[This is a completely unfinished post, a thought awaiting completion. But what the heck! Will not post again until next Sunday or Monday. Super grateful for my readers. God love you!]
Someone shared a quote with me today, which made me think of a comment my wife once made about a woman she had known and counseled for years before I ever met her. This woman was abandoned by her husband and went on to financially support and raise her several (amazing) children alone. We met this woman one day in a supermarket and chatted with her for about 30 minutes. After she left, Patti said (as I later wrote down),
Now to me, that’s sanctity. Nothing about her draws attention to herself. She has every reason to be bitter with life, to nurse her wounds. Yet no complaining, no blaming, no pity-seeking, no back-patting or a needy trying to indirectly make the conversation about her. She’s all about her kids, about us, her mom, all about what needs to be done, what can be done. She knows she made bad decisions in marrying that guy, she knows she’s got issues, but she doesn’t wallow in that. She got help, forgave and set to work. She knows who she is, she trusts God loves her, focuses on the beauty of her kids and just forges ahead.
I want that.
Me too. I often examine my conscience thinking on her story.

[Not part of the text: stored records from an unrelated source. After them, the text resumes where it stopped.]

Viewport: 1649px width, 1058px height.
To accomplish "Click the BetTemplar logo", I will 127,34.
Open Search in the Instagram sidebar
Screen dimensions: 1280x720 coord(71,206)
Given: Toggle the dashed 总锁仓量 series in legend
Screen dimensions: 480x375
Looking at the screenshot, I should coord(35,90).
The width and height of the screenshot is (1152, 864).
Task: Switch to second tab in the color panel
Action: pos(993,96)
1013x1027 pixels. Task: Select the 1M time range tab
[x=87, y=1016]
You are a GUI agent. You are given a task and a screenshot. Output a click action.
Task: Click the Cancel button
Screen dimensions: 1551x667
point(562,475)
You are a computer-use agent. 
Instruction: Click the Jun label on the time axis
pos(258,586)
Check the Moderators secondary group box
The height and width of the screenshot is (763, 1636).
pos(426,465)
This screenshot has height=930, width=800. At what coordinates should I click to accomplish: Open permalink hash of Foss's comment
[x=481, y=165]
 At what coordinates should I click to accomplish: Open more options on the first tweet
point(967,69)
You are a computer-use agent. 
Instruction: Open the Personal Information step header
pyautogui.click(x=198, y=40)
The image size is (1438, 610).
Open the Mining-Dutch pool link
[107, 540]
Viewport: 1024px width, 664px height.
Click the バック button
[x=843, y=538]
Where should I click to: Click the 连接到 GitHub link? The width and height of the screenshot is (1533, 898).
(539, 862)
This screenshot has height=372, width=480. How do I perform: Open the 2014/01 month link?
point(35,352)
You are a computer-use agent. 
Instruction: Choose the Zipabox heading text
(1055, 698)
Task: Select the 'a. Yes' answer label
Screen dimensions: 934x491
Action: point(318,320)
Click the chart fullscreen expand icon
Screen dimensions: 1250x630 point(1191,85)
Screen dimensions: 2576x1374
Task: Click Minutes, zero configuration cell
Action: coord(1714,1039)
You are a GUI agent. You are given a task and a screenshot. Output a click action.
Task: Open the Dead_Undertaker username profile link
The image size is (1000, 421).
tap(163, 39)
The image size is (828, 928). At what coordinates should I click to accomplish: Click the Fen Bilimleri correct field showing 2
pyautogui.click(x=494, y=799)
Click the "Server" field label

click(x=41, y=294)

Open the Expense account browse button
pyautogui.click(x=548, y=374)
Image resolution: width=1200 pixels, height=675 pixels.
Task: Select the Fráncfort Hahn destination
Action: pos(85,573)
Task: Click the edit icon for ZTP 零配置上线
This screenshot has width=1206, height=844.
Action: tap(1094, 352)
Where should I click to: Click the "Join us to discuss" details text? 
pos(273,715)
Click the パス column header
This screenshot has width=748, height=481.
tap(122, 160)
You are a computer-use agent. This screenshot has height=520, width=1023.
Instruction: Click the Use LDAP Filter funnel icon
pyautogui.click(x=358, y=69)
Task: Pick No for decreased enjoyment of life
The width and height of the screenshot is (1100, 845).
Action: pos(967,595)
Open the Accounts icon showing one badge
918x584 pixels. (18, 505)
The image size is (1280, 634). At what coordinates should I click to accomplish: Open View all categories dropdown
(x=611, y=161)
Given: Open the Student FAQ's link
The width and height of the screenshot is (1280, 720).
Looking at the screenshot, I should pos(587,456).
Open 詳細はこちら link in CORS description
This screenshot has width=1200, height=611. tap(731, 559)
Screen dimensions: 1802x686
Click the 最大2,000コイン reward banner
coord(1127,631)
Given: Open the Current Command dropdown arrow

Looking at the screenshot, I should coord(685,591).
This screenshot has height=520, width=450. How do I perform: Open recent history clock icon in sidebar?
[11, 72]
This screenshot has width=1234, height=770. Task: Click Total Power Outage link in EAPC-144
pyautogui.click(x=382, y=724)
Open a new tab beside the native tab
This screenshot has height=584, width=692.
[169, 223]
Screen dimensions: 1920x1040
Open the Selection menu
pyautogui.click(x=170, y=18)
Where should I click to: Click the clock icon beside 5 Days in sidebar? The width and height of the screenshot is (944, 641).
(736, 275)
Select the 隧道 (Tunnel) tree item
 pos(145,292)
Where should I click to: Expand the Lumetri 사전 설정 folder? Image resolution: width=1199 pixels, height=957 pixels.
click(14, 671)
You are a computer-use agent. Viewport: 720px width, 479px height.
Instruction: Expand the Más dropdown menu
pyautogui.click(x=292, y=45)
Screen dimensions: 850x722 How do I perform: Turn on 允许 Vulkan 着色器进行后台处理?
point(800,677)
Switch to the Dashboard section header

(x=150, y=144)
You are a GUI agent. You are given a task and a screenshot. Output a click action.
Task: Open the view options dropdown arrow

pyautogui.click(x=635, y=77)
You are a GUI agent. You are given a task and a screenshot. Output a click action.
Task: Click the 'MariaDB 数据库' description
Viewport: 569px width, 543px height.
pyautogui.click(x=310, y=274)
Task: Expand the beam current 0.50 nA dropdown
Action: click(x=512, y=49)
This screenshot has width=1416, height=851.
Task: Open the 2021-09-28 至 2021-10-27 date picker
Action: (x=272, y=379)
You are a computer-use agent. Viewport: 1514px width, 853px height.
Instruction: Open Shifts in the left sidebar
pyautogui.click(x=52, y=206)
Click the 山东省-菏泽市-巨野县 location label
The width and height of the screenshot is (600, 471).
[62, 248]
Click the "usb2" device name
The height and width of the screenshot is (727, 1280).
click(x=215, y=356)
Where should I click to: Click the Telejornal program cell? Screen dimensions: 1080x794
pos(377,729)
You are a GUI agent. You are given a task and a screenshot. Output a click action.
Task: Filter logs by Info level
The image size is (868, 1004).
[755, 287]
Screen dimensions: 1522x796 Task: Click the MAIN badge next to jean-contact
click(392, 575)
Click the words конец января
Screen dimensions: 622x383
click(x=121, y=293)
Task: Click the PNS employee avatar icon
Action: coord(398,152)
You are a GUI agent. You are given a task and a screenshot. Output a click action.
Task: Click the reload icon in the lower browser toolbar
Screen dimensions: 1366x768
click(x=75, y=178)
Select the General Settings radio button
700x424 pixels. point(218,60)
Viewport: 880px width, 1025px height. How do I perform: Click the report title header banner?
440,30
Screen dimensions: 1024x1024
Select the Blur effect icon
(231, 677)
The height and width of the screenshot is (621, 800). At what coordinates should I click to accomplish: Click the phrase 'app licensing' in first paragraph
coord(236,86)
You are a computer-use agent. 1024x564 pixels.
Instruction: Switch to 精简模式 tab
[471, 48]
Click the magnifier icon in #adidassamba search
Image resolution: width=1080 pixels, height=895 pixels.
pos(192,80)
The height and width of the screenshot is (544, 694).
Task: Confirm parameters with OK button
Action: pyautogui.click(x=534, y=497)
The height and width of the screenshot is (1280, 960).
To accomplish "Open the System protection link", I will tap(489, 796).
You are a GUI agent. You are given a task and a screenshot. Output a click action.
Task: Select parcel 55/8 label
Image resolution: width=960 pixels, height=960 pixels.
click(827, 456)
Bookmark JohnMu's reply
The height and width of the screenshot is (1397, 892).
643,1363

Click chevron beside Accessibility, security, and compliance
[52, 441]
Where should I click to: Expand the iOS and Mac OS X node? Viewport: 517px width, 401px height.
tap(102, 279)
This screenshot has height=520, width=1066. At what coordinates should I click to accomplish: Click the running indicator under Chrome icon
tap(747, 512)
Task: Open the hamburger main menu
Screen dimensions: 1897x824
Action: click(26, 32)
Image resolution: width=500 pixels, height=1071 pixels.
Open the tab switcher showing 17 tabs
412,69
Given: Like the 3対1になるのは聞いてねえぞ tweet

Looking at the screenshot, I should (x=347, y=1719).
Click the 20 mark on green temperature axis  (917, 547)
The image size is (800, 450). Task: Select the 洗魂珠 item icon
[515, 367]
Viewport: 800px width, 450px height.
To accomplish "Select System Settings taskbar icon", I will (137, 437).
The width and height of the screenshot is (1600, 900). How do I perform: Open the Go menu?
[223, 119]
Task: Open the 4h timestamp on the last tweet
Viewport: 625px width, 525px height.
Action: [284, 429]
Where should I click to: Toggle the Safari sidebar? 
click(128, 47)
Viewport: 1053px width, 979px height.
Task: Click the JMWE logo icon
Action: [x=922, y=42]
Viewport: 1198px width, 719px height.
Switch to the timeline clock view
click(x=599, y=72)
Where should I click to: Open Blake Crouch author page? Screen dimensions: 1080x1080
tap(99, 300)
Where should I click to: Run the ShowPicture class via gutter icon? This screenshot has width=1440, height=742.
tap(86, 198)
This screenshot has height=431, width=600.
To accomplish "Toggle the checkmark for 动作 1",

Here’s the quote, by Greek Orthodox theologian Christos Yannaras. For whatever reason I thought of this woman as I read his words.
In the language of his place and time, Christ spoke of the mode of existence and life “according to truth” as the “kingdom of heaven.” He preached that those who guide us toward this “mode” are not pious religious people, those who find satisfaction in being virtuous, those who shore up their ego by keeping some kind of law. Those who guide us are people who have lost all confidence in their own [self-righteousness], people who expect no personal reward whatsoever, and only thirst to be loved even if they don’t deserve it – despised sinners: tax collectors, robbers, prostitutes, and prodigals.